Por ese nosotros comprendí que no estaba solo, que tenía otros amigos. Me llevó junto a ellos; el nombre de uno era Garó y el del otro Sakó. Eran jóvenes huérfanos, sin casa. Vivían como los pájaros del cielo y dormían donde caía el día. Los tres eran de mi misma edad. Yo los conocía de antes, y los conocía bien. Eran alumnos de la escuela de la ciudad vieja y estudiaban con un sacerdote de nombre Der Totig. Un día los tres huyeron de la escuela y desaparecieron. Desde entonces habían pasado varios meses y ahora volvía a encontrarme con ellos.

–Murat –me dijo el mayor de ellos, Garó–, si te quedas con nosotros estarás a salvo.

–Murat será nuestro compañero –intervino Sakó.

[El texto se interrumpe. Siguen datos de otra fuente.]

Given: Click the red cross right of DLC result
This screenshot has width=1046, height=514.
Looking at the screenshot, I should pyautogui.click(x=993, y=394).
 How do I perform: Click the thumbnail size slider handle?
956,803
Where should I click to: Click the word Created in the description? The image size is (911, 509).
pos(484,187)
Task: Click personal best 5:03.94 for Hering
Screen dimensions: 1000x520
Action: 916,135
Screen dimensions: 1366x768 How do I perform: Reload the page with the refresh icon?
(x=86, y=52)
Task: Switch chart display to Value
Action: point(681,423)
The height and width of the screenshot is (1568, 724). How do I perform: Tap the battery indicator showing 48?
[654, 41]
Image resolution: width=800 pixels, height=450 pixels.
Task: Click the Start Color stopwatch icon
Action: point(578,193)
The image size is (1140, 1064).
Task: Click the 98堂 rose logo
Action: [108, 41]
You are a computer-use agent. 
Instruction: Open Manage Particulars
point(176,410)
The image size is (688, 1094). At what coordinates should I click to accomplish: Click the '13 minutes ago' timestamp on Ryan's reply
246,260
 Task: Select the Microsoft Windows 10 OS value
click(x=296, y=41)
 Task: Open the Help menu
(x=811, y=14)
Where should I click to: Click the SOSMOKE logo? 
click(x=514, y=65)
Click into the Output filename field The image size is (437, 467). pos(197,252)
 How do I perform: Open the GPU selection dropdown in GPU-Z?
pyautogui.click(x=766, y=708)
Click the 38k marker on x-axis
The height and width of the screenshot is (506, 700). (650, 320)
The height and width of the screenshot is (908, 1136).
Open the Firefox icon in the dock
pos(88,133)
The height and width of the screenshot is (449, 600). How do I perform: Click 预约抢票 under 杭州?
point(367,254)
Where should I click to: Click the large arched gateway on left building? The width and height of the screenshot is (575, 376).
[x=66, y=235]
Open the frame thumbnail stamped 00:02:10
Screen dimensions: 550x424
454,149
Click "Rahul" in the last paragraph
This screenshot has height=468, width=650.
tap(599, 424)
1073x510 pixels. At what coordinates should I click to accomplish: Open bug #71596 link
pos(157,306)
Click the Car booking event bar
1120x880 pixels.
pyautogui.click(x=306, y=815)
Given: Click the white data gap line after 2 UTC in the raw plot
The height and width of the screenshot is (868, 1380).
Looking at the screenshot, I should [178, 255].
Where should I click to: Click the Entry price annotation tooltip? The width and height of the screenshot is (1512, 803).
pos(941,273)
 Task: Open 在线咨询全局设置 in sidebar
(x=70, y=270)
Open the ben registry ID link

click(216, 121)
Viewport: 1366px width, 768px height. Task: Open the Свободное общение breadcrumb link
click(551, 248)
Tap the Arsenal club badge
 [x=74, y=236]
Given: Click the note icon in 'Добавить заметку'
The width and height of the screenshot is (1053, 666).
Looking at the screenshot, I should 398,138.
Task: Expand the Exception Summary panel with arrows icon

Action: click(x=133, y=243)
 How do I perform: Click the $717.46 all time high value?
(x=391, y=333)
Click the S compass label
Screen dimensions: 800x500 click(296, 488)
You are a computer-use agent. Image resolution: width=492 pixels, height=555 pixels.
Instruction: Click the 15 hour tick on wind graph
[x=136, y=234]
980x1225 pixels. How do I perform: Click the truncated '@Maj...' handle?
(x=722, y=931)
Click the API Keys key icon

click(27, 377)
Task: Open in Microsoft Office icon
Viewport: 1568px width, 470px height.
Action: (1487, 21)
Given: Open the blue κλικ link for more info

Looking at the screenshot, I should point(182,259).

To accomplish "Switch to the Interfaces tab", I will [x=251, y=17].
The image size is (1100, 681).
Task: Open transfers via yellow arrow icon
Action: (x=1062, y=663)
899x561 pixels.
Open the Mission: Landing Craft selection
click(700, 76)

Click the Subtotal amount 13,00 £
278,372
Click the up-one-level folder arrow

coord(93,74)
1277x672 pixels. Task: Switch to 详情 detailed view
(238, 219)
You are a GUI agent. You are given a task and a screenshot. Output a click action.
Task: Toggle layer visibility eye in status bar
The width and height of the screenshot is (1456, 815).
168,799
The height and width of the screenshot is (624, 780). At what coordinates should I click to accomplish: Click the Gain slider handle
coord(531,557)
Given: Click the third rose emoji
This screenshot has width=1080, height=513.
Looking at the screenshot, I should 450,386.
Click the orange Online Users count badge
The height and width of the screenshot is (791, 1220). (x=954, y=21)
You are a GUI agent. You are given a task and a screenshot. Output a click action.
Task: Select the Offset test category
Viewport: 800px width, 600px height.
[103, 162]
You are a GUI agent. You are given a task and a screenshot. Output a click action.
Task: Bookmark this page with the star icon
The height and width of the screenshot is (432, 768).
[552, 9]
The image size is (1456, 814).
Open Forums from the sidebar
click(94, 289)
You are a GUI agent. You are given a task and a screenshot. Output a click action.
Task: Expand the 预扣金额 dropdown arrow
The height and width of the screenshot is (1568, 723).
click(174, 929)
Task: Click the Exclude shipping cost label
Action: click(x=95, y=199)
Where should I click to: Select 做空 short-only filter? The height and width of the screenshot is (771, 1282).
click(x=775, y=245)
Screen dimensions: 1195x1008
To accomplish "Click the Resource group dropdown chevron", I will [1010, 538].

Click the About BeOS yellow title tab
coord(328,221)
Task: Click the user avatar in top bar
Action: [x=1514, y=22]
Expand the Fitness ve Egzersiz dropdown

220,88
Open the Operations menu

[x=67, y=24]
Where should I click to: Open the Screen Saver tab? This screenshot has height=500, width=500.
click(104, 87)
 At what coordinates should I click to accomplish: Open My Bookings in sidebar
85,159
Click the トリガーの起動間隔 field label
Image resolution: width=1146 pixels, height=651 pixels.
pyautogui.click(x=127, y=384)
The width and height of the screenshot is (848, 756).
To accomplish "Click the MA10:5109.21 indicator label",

–Yo lo traje para eso –agregó Aslán.

Qué compañerismo era ese y de qué manera podía ingresar yo a ese grupo, nada dijeron al respecto. Pero yo sabía quiénes eran, qué clase de muchachos eran esos vagabundos. En el tiempo en que asistían a la escuela de Der Totig eran famosos por sus picardías, la gente hablaba de ellos como de pequeños granujas.

Prometí quedarme en su compañía hasta que supiéramos cómo terminaría el asunto de mi maestro.

Era verano. Se podía estar en cualquier parte a cielo abierto. ¡Ah, cuán ancho y extenso es el mundo de Dios!, ¡qué agradable es vivir libremente cuando la gente mala no te hostiga! Después de descansar y recobrarme del todo, advertí que no me encontraba muy lejos de nuestro pueblo. Estábamos en medio de uno de los tantos bosques que lo rodeaban. Era noche de luna, pero su luz plateada no atravesaba la frondosidad de los árboles. Estábamos sentados dentro de un cobertizo que mis nuevos compañeros habían construido con las ramas de los árboles. Me dieron pan, me dieron de beber y trataron de consolarme por todos los medios. A la noche dormí plácidamente.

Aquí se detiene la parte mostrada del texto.